§ **Exercises**
- A) Answer these from the exhibition text:
(i) Whose works are shown?
(ii) What theme did the artists choose to tackle?
(iii) What does Krista Rosenkilde say she is looking forward to?
- B) Carry on the exhibition text past its last sentence.
─── Selected extract
That and beyond

Works by Anne-Sofie Overgaard, Christian Bang Jensen and Krista Rosenkilde.

 

These three fascinating Danish artists, working in three different media – weaving, sculpture and painting – chose to tackle the theme of ‘the supernatural’ – each in their own distinctive way. Rather than any concerted attempt to reflect each other’s approach in their works, it is the theme of the exhibition that unites them. As Krista Rosenkilde puts it: “When it comes to Anne-Sofie’s and Christian’s works, my thoughts have mainly turned to how my works will co-exist with theirs. What I’m looking forward to is the random connections that will inevitably emerge, and I am confident that our response to the common theme will lead to something harmonious, and make sense.”
──────
─── Dataset content
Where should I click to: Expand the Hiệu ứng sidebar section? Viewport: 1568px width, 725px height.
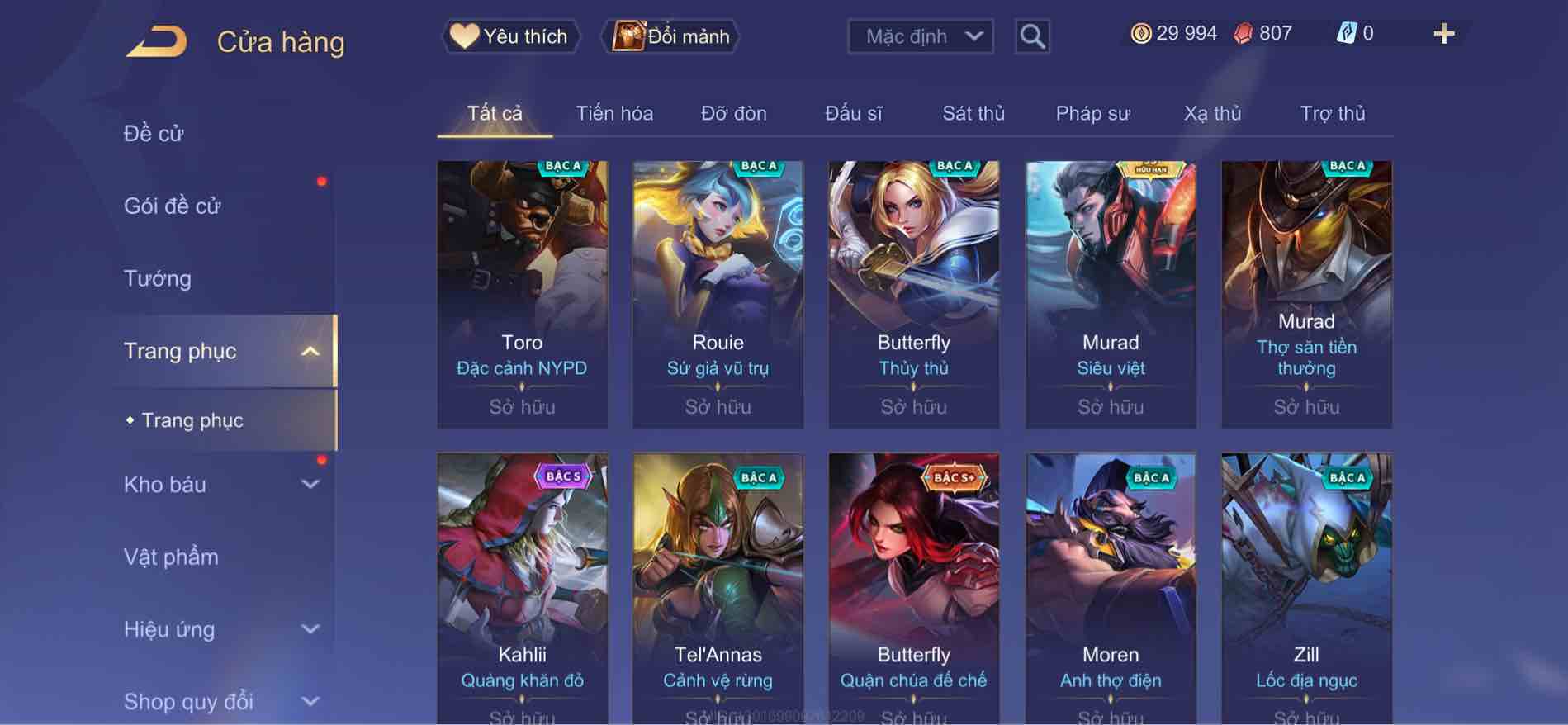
──────
§ **Results**
- A)
(i) Anne-Sofie Overgaard, Christian Bang Jensen and Krista Rosenkilde
(ii) The supernatural
(iii) The random connections that will inevitably emerge

- B)
Recent visitors to the Curated by Jens Peter-Brask exhibition at Albert Contemporary will have experienced Anne-Sofie Overgaard’s stunning, dramatic weavings. They can look forward to some equally mesmerising works this time round. “​I am inspired by outer space,” says  the artist. “I am always looking at NASA pages, using a lot of their images as inspiration. That is just an ongoing thing. And now there are all these landscape images from Mars which I also collect and use.” In January 2022, she worked for 6 weeks in a studio at Design School Kolding, using their digital weaving machine, feeding into it images of planets from the NASA website and her own camera. The result was 10 metres of woven material, which she them cut up into a series of around 8 ‘planets’, some of which will hang from the ceiling of the gallery.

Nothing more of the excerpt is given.